• WHAT THIS TASK INVOLVES:
An exact copy of every entry is what's needed, so please transcribe them all.

# # # # #

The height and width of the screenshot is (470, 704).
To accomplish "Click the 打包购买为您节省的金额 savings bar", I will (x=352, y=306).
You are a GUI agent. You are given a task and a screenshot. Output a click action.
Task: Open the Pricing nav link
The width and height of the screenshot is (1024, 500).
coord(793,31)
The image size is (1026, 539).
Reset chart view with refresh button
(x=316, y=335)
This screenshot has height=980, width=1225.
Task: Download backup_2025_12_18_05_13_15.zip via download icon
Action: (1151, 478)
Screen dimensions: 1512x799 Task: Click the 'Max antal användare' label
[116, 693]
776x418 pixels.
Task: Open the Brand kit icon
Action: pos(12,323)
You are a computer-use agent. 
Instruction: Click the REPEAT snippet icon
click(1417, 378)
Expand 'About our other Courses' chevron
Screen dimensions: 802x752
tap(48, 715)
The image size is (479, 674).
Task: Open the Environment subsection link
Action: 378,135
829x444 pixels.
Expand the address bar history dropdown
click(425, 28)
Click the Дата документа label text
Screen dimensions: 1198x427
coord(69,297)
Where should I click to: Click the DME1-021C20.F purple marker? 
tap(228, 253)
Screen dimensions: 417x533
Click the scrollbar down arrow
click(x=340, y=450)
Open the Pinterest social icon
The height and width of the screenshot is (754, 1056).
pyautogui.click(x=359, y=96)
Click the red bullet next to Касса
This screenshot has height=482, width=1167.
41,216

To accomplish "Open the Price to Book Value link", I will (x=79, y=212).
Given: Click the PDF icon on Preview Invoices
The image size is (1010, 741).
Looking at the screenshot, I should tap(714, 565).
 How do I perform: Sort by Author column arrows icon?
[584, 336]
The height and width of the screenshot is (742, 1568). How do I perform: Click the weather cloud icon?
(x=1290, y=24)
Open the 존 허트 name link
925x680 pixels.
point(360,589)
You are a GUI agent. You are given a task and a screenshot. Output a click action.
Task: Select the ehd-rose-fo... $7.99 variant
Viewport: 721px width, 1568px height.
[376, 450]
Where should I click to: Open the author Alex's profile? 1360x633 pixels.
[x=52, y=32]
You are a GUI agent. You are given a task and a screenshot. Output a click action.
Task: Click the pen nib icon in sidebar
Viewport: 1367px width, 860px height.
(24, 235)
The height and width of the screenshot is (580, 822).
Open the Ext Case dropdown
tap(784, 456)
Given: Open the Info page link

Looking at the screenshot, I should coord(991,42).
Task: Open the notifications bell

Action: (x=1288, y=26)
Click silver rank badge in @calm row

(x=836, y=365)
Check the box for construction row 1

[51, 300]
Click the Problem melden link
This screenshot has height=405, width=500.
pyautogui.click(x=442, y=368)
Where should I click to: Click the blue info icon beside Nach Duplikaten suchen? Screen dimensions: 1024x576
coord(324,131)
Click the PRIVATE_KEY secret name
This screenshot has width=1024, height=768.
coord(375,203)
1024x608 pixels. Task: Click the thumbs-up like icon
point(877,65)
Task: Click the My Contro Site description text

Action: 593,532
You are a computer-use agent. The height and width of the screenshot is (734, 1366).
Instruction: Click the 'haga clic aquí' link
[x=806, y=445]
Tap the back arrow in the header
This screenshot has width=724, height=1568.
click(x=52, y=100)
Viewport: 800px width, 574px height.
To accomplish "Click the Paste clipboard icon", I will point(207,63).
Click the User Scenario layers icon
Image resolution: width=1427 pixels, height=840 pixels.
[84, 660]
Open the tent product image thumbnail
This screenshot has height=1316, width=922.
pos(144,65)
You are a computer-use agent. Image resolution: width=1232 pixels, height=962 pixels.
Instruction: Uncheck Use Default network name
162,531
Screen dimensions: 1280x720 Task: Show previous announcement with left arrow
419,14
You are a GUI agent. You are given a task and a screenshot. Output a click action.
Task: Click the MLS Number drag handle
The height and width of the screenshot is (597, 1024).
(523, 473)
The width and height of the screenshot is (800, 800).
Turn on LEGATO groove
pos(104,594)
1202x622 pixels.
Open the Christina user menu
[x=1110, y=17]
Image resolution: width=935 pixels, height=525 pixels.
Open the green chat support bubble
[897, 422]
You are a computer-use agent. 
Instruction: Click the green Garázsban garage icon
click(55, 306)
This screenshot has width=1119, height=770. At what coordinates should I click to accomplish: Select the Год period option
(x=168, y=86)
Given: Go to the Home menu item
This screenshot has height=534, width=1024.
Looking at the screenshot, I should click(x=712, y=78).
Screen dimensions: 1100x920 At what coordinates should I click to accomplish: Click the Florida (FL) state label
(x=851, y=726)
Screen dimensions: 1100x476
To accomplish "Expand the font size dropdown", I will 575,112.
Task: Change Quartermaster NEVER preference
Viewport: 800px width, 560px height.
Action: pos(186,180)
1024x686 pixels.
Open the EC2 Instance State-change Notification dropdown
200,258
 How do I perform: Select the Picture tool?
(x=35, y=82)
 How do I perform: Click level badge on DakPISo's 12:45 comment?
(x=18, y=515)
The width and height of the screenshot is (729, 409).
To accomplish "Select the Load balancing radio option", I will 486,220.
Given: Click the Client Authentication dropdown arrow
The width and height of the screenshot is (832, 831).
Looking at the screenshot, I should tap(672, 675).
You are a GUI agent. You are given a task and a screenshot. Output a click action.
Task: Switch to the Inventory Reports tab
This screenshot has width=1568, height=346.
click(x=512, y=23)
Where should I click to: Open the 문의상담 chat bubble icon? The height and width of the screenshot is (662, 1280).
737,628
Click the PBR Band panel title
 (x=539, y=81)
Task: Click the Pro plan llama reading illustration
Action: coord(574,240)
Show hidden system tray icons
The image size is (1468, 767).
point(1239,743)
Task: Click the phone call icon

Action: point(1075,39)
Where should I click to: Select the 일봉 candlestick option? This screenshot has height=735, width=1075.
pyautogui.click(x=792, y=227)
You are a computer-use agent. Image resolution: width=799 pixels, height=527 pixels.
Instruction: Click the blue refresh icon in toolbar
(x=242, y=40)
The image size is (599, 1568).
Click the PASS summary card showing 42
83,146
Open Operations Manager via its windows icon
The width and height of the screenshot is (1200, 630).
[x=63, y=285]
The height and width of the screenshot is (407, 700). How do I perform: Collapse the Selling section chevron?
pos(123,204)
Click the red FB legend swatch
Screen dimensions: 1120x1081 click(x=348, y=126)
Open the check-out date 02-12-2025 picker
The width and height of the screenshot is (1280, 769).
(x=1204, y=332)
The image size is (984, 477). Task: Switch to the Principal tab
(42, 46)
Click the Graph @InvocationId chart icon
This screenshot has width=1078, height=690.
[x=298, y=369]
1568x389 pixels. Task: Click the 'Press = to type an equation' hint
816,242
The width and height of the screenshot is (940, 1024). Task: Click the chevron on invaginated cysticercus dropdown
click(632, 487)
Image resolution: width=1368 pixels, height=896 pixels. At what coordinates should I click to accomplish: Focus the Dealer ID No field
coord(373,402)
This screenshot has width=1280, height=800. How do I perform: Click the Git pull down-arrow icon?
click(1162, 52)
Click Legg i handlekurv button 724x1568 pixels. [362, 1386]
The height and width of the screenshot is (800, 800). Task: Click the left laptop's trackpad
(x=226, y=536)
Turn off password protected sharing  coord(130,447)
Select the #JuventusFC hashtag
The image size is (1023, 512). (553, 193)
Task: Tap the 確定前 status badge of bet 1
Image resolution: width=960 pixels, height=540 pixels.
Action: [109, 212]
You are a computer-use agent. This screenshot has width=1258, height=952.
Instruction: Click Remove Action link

# # # # #

• RESPONSE TO THE EXERCISE:
The height and width of the screenshot is (470, 704).
To accomplish "Click the 打包购买为您节省的金额 savings bar", I will (x=352, y=306).
You are a GUI agent. You are given a task and a screenshot. Output a click action.
Task: Open the Pricing nav link
The width and height of the screenshot is (1024, 500).
coord(793,31)
The image size is (1026, 539).
Reset chart view with refresh button
(x=316, y=335)
This screenshot has height=980, width=1225.
Task: Download backup_2025_12_18_05_13_15.zip via download icon
Action: (1151, 478)
Screen dimensions: 1512x799 Task: Click the 'Max antal användare' label
[116, 693]
776x418 pixels.
Task: Open the Brand kit icon
Action: pos(12,323)
You are a computer-use agent. 
Instruction: Click the REPEAT snippet icon
click(1417, 378)
Expand 'About our other Courses' chevron
Screen dimensions: 802x752
tap(48, 715)
The image size is (479, 674).
Task: Open the Environment subsection link
Action: 378,135
829x444 pixels.
Expand the address bar history dropdown
click(425, 28)
Click the Дата документа label text
Screen dimensions: 1198x427
coord(69,297)
Where should I click to: Click the DME1-021C20.F purple marker? 
tap(228, 253)
Screen dimensions: 417x533
Click the scrollbar down arrow
click(x=340, y=450)
Open the Pinterest social icon
The height and width of the screenshot is (754, 1056).
pyautogui.click(x=359, y=96)
Click the red bullet next to Касса
This screenshot has height=482, width=1167.
41,216

To accomplish "Open the Price to Book Value link", I will (x=79, y=212).
Given: Click the PDF icon on Preview Invoices
The image size is (1010, 741).
Looking at the screenshot, I should tap(714, 565).
 How do I perform: Sort by Author column arrows icon?
[584, 336]
The height and width of the screenshot is (742, 1568). How do I perform: Click the weather cloud icon?
(x=1290, y=24)
Open the 존 허트 name link
925x680 pixels.
point(360,589)
You are a GUI agent. You are given a task and a screenshot. Output a click action.
Task: Select the ehd-rose-fo... $7.99 variant
Viewport: 721px width, 1568px height.
[376, 450]
Where should I click to: Open the author Alex's profile? 1360x633 pixels.
[x=52, y=32]
You are a GUI agent. You are given a task and a screenshot. Output a click action.
Task: Click the pen nib icon in sidebar
Viewport: 1367px width, 860px height.
(24, 235)
The height and width of the screenshot is (580, 822).
Open the Ext Case dropdown
tap(784, 456)
Given: Open the Info page link

Looking at the screenshot, I should coord(991,42).
Task: Open the notifications bell

Action: (x=1288, y=26)
Click silver rank badge in @calm row

(x=836, y=365)
Check the box for construction row 1

[51, 300]
Click the Problem melden link
This screenshot has height=405, width=500.
pyautogui.click(x=442, y=368)
Where should I click to: Click the blue info icon beside Nach Duplikaten suchen? Screen dimensions: 1024x576
coord(324,131)
Click the PRIVATE_KEY secret name
This screenshot has width=1024, height=768.
coord(375,203)
1024x608 pixels. Task: Click the thumbs-up like icon
point(877,65)
Task: Click the My Contro Site description text

Action: 593,532
You are a computer-use agent. The height and width of the screenshot is (734, 1366).
Instruction: Click the 'haga clic aquí' link
[x=806, y=445]
Tap the back arrow in the header
This screenshot has width=724, height=1568.
click(x=52, y=100)
Viewport: 800px width, 574px height.
To accomplish "Click the Paste clipboard icon", I will point(207,63).
Click the User Scenario layers icon
Image resolution: width=1427 pixels, height=840 pixels.
[84, 660]
Open the tent product image thumbnail
This screenshot has height=1316, width=922.
pos(144,65)
You are a computer-use agent. Image resolution: width=1232 pixels, height=962 pixels.
Instruction: Uncheck Use Default network name
162,531
Screen dimensions: 1280x720 Task: Show previous announcement with left arrow
419,14
You are a GUI agent. You are given a task and a screenshot. Output a click action.
Task: Click the MLS Number drag handle
The height and width of the screenshot is (597, 1024).
(523, 473)
The width and height of the screenshot is (800, 800).
Turn on LEGATO groove
pos(104,594)
1202x622 pixels.
Open the Christina user menu
[x=1110, y=17]
Image resolution: width=935 pixels, height=525 pixels.
Open the green chat support bubble
[897, 422]
You are a computer-use agent. 
Instruction: Click the green Garázsban garage icon
click(55, 306)
This screenshot has width=1119, height=770. At what coordinates should I click to accomplish: Select the Год period option
(x=168, y=86)
Given: Go to the Home menu item
This screenshot has height=534, width=1024.
Looking at the screenshot, I should click(x=712, y=78).
Screen dimensions: 1100x920 At what coordinates should I click to accomplish: Click the Florida (FL) state label
(x=851, y=726)
Screen dimensions: 1100x476
To accomplish "Expand the font size dropdown", I will 575,112.
Task: Change Quartermaster NEVER preference
Viewport: 800px width, 560px height.
Action: pos(186,180)
1024x686 pixels.
Open the EC2 Instance State-change Notification dropdown
200,258
 How do I perform: Select the Picture tool?
(x=35, y=82)
 How do I perform: Click level badge on DakPISo's 12:45 comment?
(x=18, y=515)
The width and height of the screenshot is (729, 409).
To accomplish "Select the Load balancing radio option", I will 486,220.
Given: Click the Client Authentication dropdown arrow
The width and height of the screenshot is (832, 831).
Looking at the screenshot, I should tap(672, 675).
You are a GUI agent. You are given a task and a screenshot. Output a click action.
Task: Switch to the Inventory Reports tab
This screenshot has width=1568, height=346.
click(x=512, y=23)
Where should I click to: Open the 문의상담 chat bubble icon? The height and width of the screenshot is (662, 1280).
737,628
Click the PBR Band panel title
 (x=539, y=81)
Task: Click the Pro plan llama reading illustration
Action: coord(574,240)
Show hidden system tray icons
The image size is (1468, 767).
point(1239,743)
Task: Click the phone call icon

Action: point(1075,39)
Where should I click to: Select the 일봉 candlestick option? This screenshot has height=735, width=1075.
pyautogui.click(x=792, y=227)
You are a computer-use agent. Image resolution: width=799 pixels, height=527 pixels.
Instruction: Click the blue refresh icon in toolbar
(x=242, y=40)
The image size is (599, 1568).
Click the PASS summary card showing 42
83,146
Open Operations Manager via its windows icon
The width and height of the screenshot is (1200, 630).
[x=63, y=285]
The height and width of the screenshot is (407, 700). How do I perform: Collapse the Selling section chevron?
pos(123,204)
Click the red FB legend swatch
Screen dimensions: 1120x1081 click(x=348, y=126)
Open the check-out date 02-12-2025 picker
The width and height of the screenshot is (1280, 769).
(x=1204, y=332)
The image size is (984, 477). Task: Switch to the Principal tab
(42, 46)
Click the Graph @InvocationId chart icon
This screenshot has width=1078, height=690.
[x=298, y=369]
1568x389 pixels. Task: Click the 'Press = to type an equation' hint
816,242
The width and height of the screenshot is (940, 1024). Task: Click the chevron on invaginated cysticercus dropdown
click(632, 487)
Image resolution: width=1368 pixels, height=896 pixels. At what coordinates should I click to accomplish: Focus the Dealer ID No field
coord(373,402)
This screenshot has width=1280, height=800. How do I perform: Click the Git pull down-arrow icon?
click(1162, 52)
Click Legg i handlekurv button 724x1568 pixels. [362, 1386]
The height and width of the screenshot is (800, 800). Task: Click the left laptop's trackpad
(x=226, y=536)
Turn off password protected sharing  coord(130,447)
Select the #JuventusFC hashtag
The image size is (1023, 512). (553, 193)
Task: Tap the 確定前 status badge of bet 1
Image resolution: width=960 pixels, height=540 pixels.
Action: [109, 212]
You are a computer-use agent. This screenshot has width=1258, height=952.
Instruction: Click Remove Action link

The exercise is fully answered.